*** Opening of Data for analysis ***
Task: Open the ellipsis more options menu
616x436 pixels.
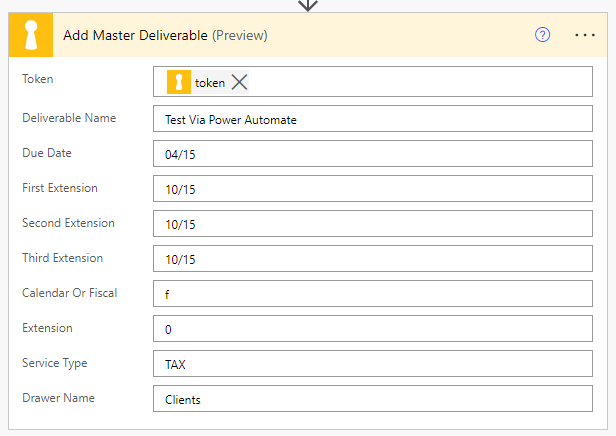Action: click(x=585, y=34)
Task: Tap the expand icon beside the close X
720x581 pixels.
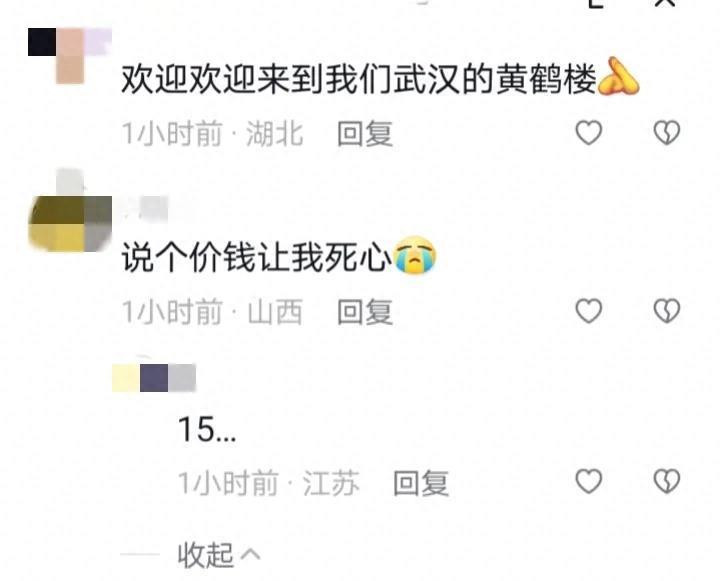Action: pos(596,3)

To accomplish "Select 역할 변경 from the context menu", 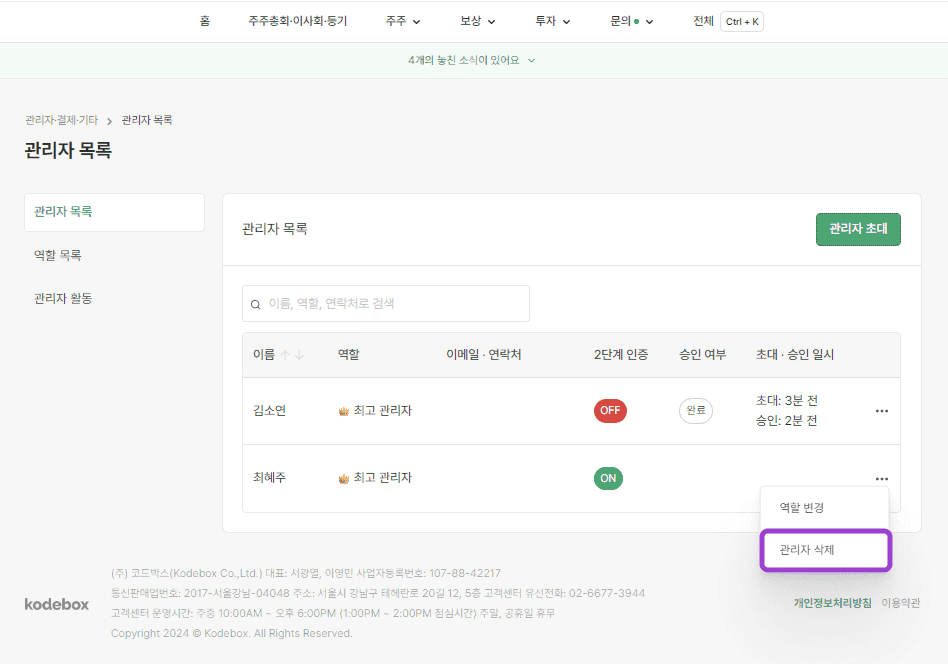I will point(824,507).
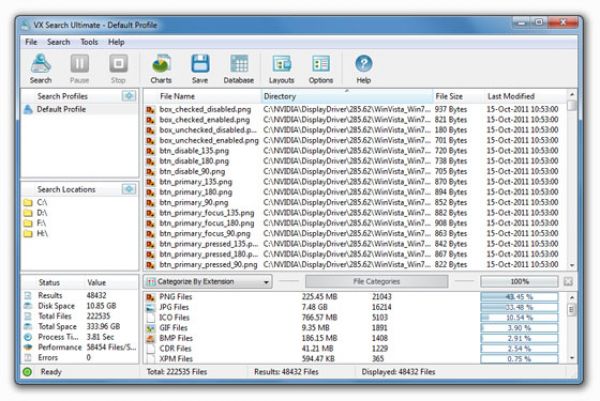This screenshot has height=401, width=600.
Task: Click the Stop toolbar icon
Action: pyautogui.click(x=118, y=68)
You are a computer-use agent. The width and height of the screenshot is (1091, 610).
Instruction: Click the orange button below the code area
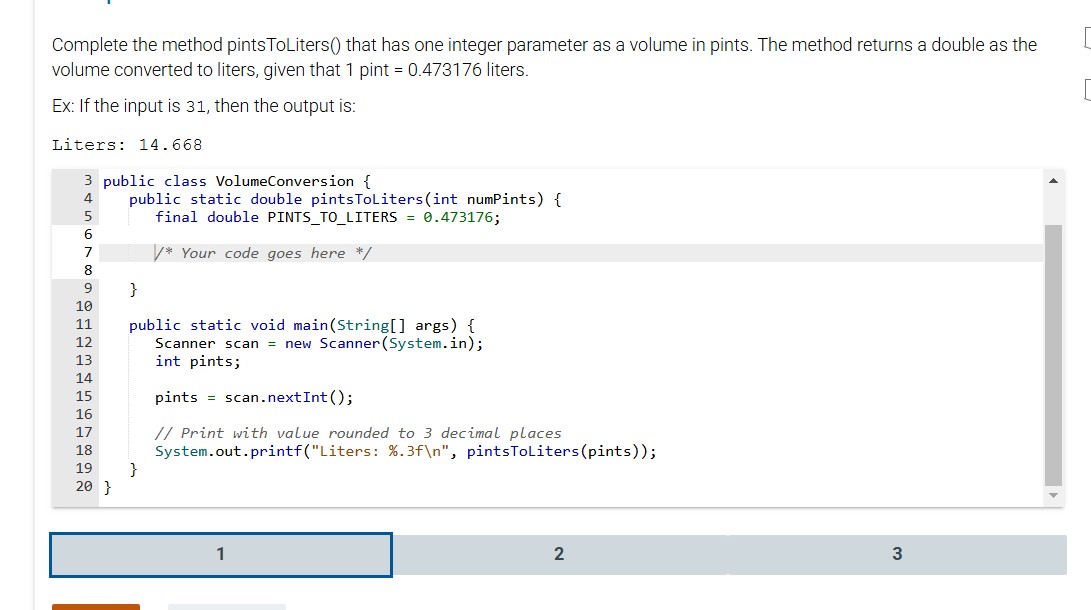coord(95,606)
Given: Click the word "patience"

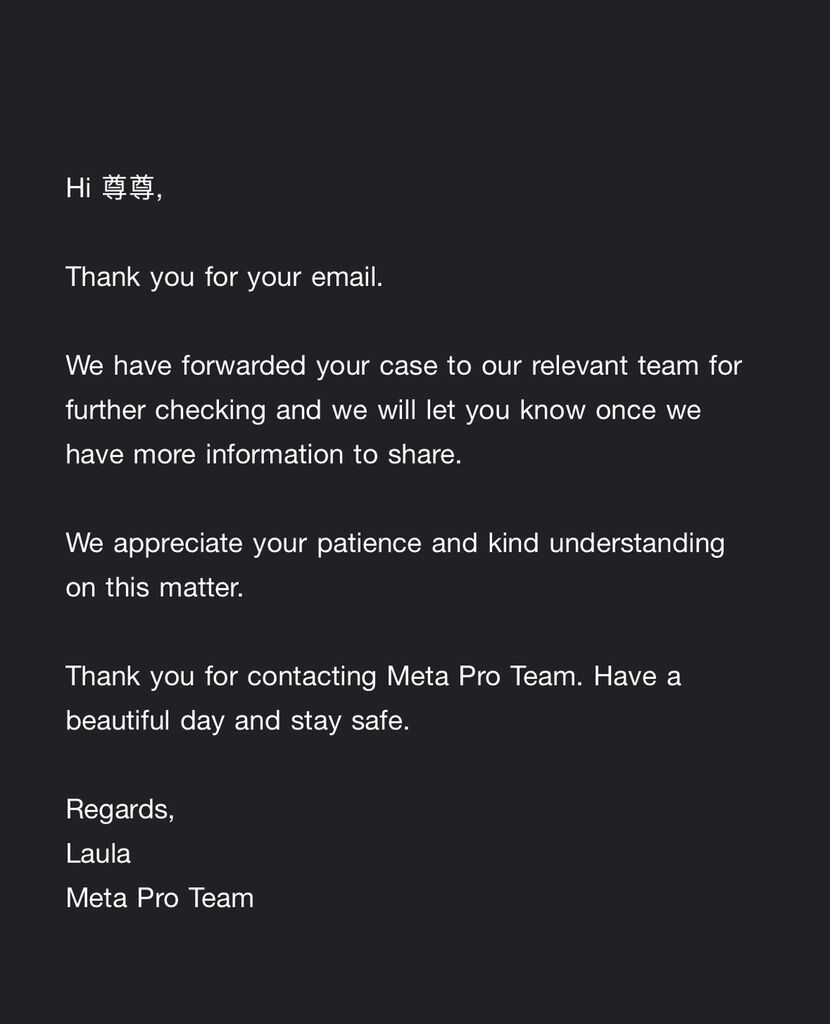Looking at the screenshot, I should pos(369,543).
*** Close of Data for analysis ***
With the line containing "You are a computer-use" as the first line and the last line of the listing as the final one, reproduce that span exactly, without pictures.

• _Output of the task_
You are a computer-use agent. The width and height of the screenshot is (1091, 610).
Instruction: Click the orange button below the code area
coord(95,606)
Given: Click the word "patience"

Looking at the screenshot, I should pos(369,543).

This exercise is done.